DATA SUPPLIED Block Start
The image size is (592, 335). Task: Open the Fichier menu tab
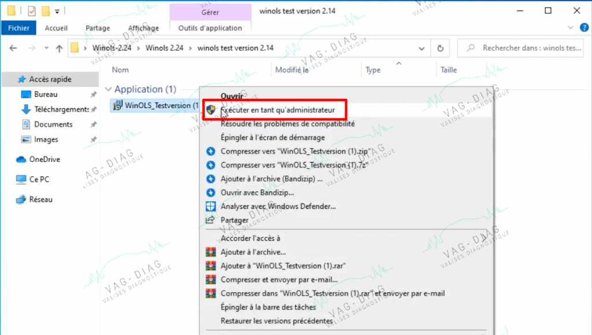(19, 28)
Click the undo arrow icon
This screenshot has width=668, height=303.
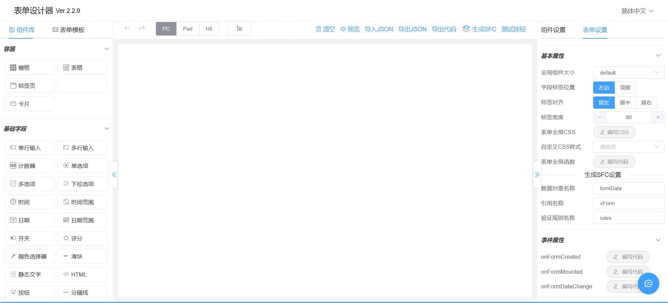click(128, 29)
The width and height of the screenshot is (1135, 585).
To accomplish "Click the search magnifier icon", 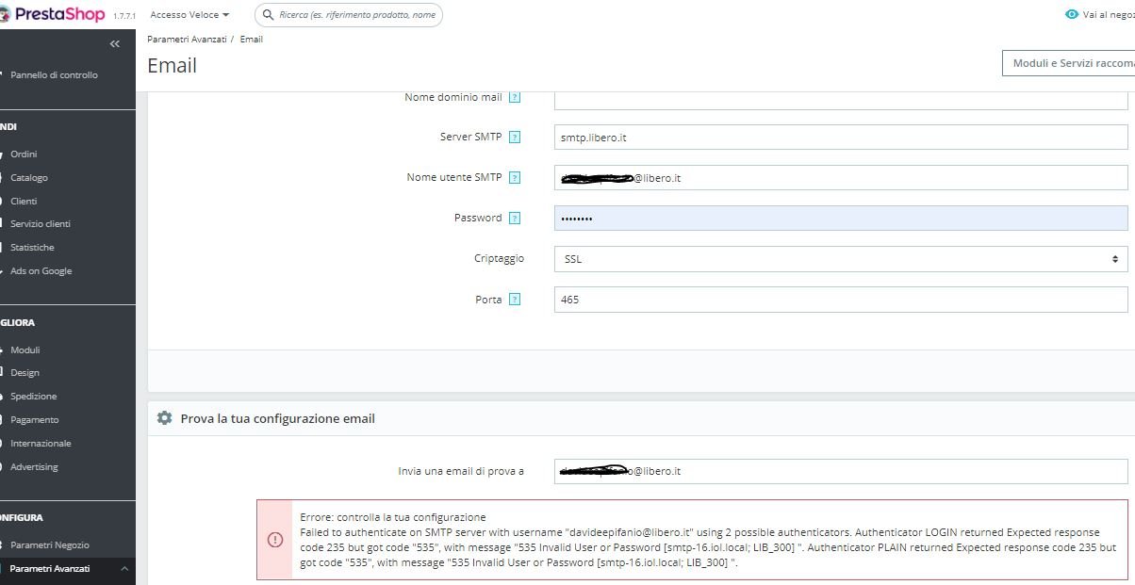I will pyautogui.click(x=269, y=14).
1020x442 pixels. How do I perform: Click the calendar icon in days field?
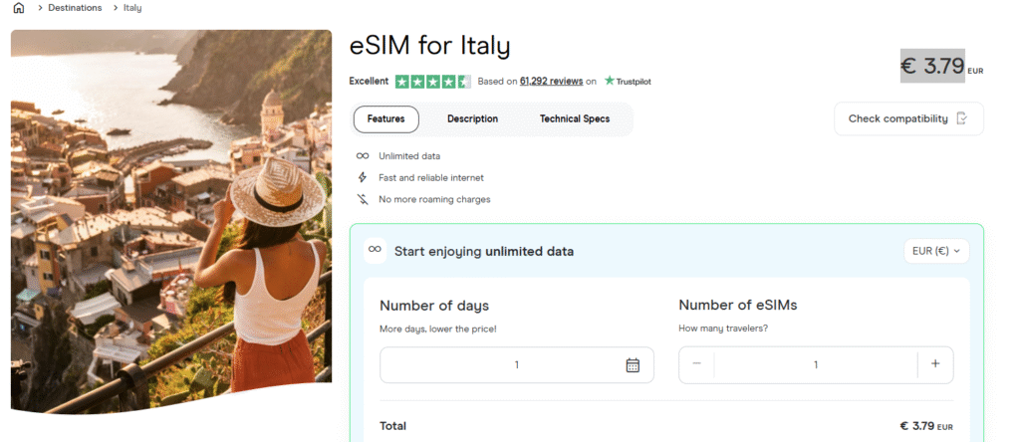point(633,365)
DATA SUPPLIED Block End
▶ _PROBLEM REQUIREMENTS_:
Your task is to retype, exactly and only, the lines from the line holding "1020x442 pixels. How" through the final line of the data above, with both ends kept. Drop the pictures.

▶ _SOLUTION TO THIS PROBLEM_:
1020x442 pixels. How do I perform: Click the calendar icon in days field?
point(633,365)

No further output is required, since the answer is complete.